Bit Encoding Also The system designer can also use these instructions for bit encoding of a state machine. The state machine could be an operating-system-level encoding of a task being processed, in which case, the designer can encode the state in fewer bits, saving on memory requirements and cost without degrading performance.

Another example is to use the FFC and FFS instructions to examine a data stream. In this application type, a data stream is examined to find patterns or repetition, such as HDLC flags or repeating patterns for compression/decompression. Instead of encoding a task-processing state, the FFC and FFS instructions in this case are used to examine the state of the data stream.

Minimum (min) and maximum (max) instructions are a third grouping of instructions unique to the CW4011 that assist in router designs. The min and max instructions are primarily useful in rate calculations as implemented in routers and other communications devices. Typically, a rate calculation has terms in it that require comparing two values, and using either the minimum or the maximum of the two in the calculation. For example, an allocation of bandwidth for a channel on a link may require allocating the maximum of either the remaining bandwidth available on the link, or the "minimum committed rate" for the link. Using the min instruction can save two instructions in this calculation.

Select and shift left (SELSL) and select and shift right (SELSR), used to build a word of data from multiple sources of data, are another pair of CW4011 instructions with strong value for router applications. An example application for the SELSR and SELSL instructions would be the protocol conversion by a router of an ATM header to a frame relay header.

One example is to modify the IP header or tag field in a routing application. Much of the conversion can be accomplished by using fields of the ATM header to index entries in a series of tables. These pieces are isolated by using the SELSR/SELSL instructions combined with the base address of the table to provide access to the translation value stored in the table. The translation values from multiple tables are then combined using the SELSR and SELSL instructions to build up the new header.

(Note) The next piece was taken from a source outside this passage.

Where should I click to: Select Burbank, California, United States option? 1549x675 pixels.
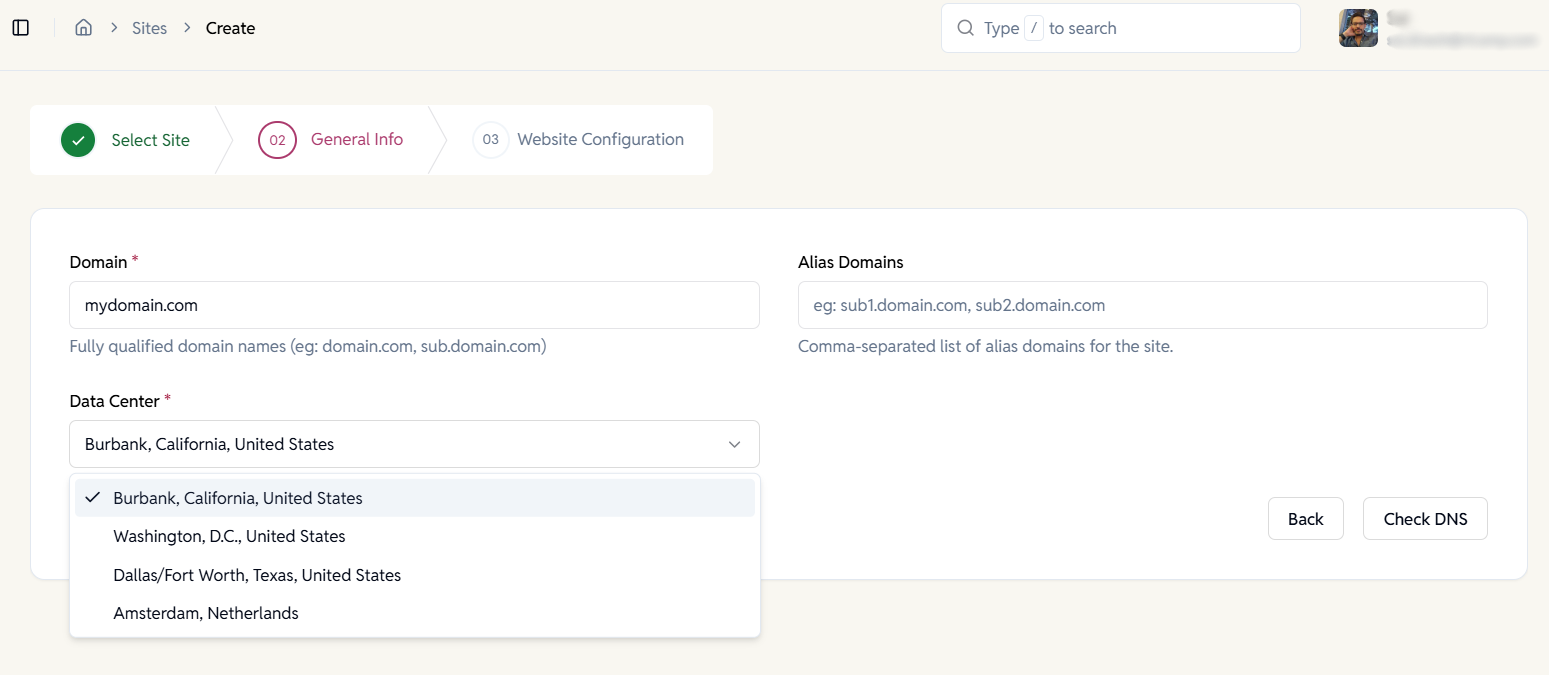pos(238,498)
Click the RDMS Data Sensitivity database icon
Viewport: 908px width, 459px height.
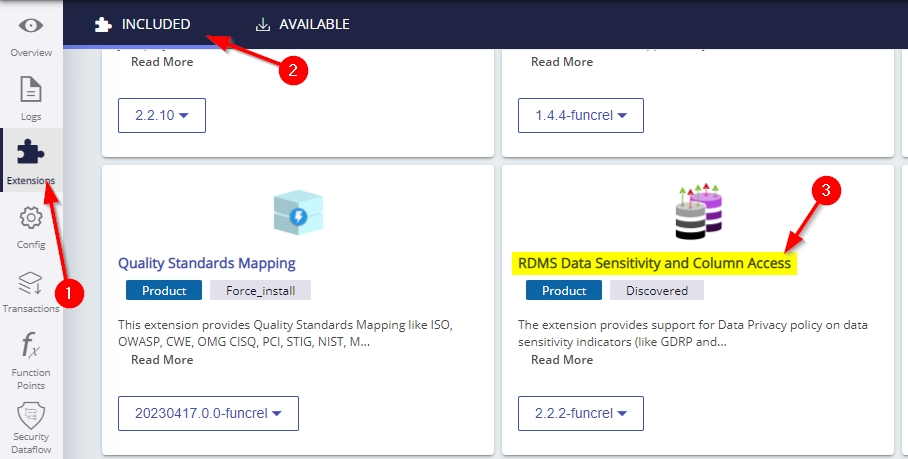coord(697,211)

This example displays not only the use of those instructions for building a data word out of multiple components, but also deconstructing fields in a header or data word to quickly index to the action or value required by that field. A simple operation without these special instructions could require two or three additional instructions to implement.

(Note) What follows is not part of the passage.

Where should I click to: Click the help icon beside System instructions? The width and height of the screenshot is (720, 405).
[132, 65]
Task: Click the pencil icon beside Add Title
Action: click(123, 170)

The need for extra features and faster data rates is dramatically increasing the performance demands on the processors in router architectures. Embedded RISC processors can help to address this increasing performance gap in three ways: high and increasingly higher instruction execution speeds that are the trademark of RISC architectures, semi-custom instructions provided for typical router applications including table accesses and buffer management, and fully customized add-on hardware such as the packet header cache example discussed in this article. RISC technology can be used to implement these high-throughput designs while maintaining the flexibility of a processor-based implementation.